Background. Vitamin D is important for bone health, although high loading doses have been associated with an increase in fracture risk. The mechanisms remain uncertain. Aim. We hypothesize that supraphysiological concentrations of 1,25 (OH)(2) vitamin D may inhibit formation by increasing the production of Wnt inhibitors: sclerostin and DKK1. Subjects and Methods. We measured serum sclerostin and DKK1 in 34 patients (21 F, 13M) aged mean (SD) 61.3 (15.6) years with vitamin D deficiency/insufficiency treated with a loading dose of vitamin D-2 (300,000 IU) intramuscularly. Blood samples were taken at baseline and serially up to 3 months. Results. Serum 1,25 (OH)(2) vitamin D increased markedly at 3 months (mean (SD) baseline 116 (63), 3 months : 229 (142) pmol/L, P < 0.001). There was a significant correlation between sclerostin and DKK1 at baseline (r = 0.504, P = 0.002) and at 3 months (r = 0.42, P = 0.013).
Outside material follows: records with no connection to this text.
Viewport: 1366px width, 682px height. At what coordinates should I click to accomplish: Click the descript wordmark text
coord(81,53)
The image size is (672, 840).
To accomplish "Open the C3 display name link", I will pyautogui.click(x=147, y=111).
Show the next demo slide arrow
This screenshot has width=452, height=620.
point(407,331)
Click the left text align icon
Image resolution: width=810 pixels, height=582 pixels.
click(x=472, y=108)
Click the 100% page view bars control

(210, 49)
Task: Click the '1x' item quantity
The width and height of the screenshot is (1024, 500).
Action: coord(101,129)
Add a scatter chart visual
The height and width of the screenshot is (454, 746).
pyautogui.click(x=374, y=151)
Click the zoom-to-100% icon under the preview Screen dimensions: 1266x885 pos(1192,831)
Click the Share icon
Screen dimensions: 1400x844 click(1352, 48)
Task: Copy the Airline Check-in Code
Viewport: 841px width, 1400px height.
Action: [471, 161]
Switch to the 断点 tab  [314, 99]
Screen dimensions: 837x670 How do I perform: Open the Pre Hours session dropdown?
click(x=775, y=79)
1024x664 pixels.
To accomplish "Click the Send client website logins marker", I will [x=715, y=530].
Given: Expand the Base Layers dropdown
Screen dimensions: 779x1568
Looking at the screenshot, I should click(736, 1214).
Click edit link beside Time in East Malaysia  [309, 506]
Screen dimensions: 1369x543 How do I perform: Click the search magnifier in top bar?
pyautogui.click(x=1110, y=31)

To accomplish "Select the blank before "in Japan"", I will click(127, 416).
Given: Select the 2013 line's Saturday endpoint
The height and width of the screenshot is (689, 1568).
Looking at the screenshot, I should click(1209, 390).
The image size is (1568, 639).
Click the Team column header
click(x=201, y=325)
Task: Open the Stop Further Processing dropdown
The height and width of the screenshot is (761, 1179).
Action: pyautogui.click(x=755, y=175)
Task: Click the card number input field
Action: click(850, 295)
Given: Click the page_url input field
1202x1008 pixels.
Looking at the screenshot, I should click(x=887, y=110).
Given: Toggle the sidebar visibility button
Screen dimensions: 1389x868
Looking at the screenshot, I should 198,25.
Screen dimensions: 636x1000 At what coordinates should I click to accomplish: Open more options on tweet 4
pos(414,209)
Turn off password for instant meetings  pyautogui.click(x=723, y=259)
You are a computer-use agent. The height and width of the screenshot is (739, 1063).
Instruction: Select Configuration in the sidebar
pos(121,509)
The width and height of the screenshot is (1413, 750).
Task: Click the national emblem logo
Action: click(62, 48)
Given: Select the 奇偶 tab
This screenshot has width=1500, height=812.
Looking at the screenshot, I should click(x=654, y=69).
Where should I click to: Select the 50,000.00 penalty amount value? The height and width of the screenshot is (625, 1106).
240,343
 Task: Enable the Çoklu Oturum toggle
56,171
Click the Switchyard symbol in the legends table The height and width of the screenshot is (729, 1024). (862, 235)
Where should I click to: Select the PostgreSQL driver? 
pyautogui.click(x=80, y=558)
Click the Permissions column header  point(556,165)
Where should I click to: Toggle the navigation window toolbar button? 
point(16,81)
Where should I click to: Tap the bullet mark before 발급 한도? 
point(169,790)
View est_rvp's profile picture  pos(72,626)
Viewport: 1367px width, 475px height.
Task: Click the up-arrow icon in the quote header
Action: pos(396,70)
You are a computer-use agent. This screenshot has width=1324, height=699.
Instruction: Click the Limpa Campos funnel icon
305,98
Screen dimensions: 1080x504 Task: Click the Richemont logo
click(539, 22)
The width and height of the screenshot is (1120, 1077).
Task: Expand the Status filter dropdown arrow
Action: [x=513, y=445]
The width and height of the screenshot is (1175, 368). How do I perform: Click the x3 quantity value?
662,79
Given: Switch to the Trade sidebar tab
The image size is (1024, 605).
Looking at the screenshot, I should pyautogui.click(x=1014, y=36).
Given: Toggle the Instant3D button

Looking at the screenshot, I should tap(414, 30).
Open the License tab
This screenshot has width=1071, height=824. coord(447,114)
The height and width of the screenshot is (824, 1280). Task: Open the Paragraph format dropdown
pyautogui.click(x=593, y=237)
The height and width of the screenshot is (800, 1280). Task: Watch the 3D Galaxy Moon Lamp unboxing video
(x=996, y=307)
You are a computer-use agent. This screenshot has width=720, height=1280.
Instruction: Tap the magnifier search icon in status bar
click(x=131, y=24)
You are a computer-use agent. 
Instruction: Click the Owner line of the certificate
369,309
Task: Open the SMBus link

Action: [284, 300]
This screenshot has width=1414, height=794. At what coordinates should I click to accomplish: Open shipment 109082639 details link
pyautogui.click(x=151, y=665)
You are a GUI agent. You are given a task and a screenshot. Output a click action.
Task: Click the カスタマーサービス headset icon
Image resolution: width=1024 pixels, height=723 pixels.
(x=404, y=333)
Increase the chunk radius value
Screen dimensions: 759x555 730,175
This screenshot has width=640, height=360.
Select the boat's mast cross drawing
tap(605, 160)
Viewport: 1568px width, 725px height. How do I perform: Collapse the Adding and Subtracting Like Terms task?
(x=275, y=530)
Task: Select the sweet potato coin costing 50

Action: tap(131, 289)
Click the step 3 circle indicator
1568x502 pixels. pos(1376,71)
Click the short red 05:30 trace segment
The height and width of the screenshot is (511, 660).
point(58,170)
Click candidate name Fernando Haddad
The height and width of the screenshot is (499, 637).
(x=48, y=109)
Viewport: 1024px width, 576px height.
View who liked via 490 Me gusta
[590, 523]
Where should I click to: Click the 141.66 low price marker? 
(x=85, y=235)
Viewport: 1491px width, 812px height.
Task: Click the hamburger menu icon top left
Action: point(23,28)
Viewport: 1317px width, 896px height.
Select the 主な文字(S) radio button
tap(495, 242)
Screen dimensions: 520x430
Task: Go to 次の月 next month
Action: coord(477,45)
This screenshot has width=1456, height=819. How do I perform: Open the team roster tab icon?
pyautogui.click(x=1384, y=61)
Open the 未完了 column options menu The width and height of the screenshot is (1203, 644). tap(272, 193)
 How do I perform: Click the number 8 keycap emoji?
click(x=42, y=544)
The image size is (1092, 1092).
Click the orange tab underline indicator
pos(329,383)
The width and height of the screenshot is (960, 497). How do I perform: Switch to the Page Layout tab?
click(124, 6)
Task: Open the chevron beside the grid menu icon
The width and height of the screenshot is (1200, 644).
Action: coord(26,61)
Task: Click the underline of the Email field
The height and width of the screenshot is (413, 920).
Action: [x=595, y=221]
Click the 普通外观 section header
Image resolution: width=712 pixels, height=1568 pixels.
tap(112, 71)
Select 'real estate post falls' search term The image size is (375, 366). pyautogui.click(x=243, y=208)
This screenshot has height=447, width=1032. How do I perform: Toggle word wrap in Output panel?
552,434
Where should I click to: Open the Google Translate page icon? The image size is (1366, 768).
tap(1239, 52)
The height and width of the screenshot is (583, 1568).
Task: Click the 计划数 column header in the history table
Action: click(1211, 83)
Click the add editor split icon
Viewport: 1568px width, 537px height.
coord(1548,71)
A significant inverse correlation was observed between sclerostin and eGFR at 3 months (r = -0.494, P = 0.007). Sclerostin increased significantly at 3 months (P = 0.033). In a multilinear regression analysis with % change in sclerostin and DKK1 as dependent variable, a positive significant association was observed with % change in 1,25 (OH)(2) vitamin D (P = 0.038), independent of changes in PTH and following correction for confounders such as age, gender, BMI, BMD and eGFR. Conclusions. Supraphysiological concentration in 1,25 (OH)(2) vitamin D achieved following a loading dose of vitamin D increases sclerostin and may inhibitWnt signalling. This may have detrimental effects on bone.